Hashima - ghost island
Back in the early 1960s. it seemed that the island was waiting for a cloudless future. But as a result of cheaper oil at the end of the decade, coal production became more and moreunprofitable. Mines were closed across the country, and a small island in the East China Sea eventually fell victim to the reorientation of the Japanese to the use of "black gold". At the beginning of 1974, the Mitsubishi concern announced the liquidation of the mines at Hasima, and the school was closed in March. The last resident left the "battleship" on April 20. Since then, the abandoned city-island of Hasima, which has been rebuilt with such labor for 87 years, has been irreversibly destroyed. Today it serves as a kind of historical monument of Japanese society.
Tourist facility
For a long time, Khashima was closed to tourists, as the buildings erected in the first half of the 20th century were very actively degraded. But since 2009, the country's authorities began to allow everyone to the island. A special walking route was organized for visitors in the safe part of the battleship.
And not so long ago, Hashima Island attracted even more attention.

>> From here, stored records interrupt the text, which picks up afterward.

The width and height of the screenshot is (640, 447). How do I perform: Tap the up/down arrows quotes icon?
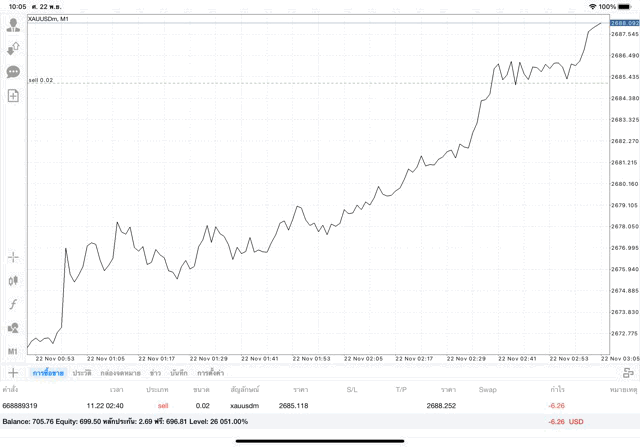click(13, 49)
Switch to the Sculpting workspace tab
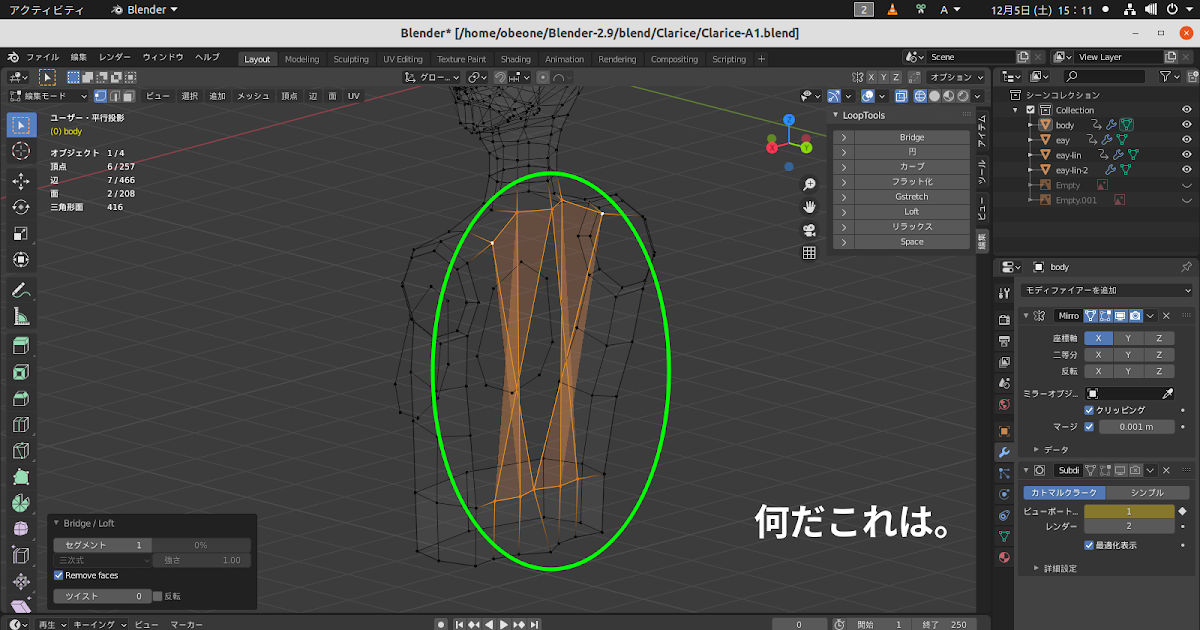The image size is (1200, 630). click(x=351, y=58)
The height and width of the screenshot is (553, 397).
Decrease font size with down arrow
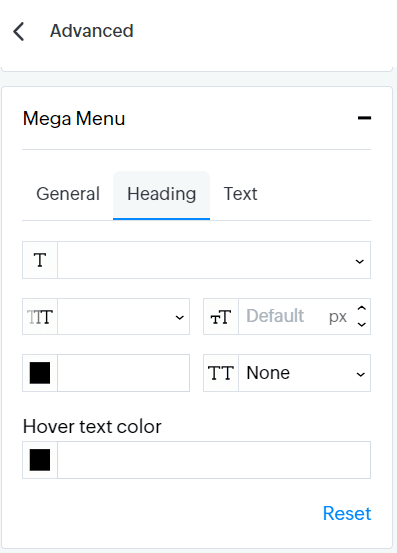(x=361, y=324)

A wave of interest rose after the release of the last part of the epic film about the adventures of James Bond, the British agent 007. Pinewood studio pavilions.
Virtual walk
Today, individual enthusiasts are making proposals for the reconstruction of the entire island, because its tourism potential is truly enormous. They want to organize an open-air museum here and include Hasima in the UNESCO list. However, toto restore dozens of dilapidated buildings, large financial costs are required, and the budget for this purpose is even difficult to predict.
Nevertheless, now anyone can wander through the labyrinths of the "battleship" without leaving home. Google Street View in July 2013 took a picture of the island, and now the inhabitants of the Earth can see not only the quarters of Hasima, which are currently inaccessible to tourists, but also visit the miners' apartments, abandoned buildings, view household items and things left by them upon departure.
Hashima Island is a harsh symbol of the birth of Japan's great industry, which at the same time clearly demonstrates that even under the rising sun nothing lasts forever.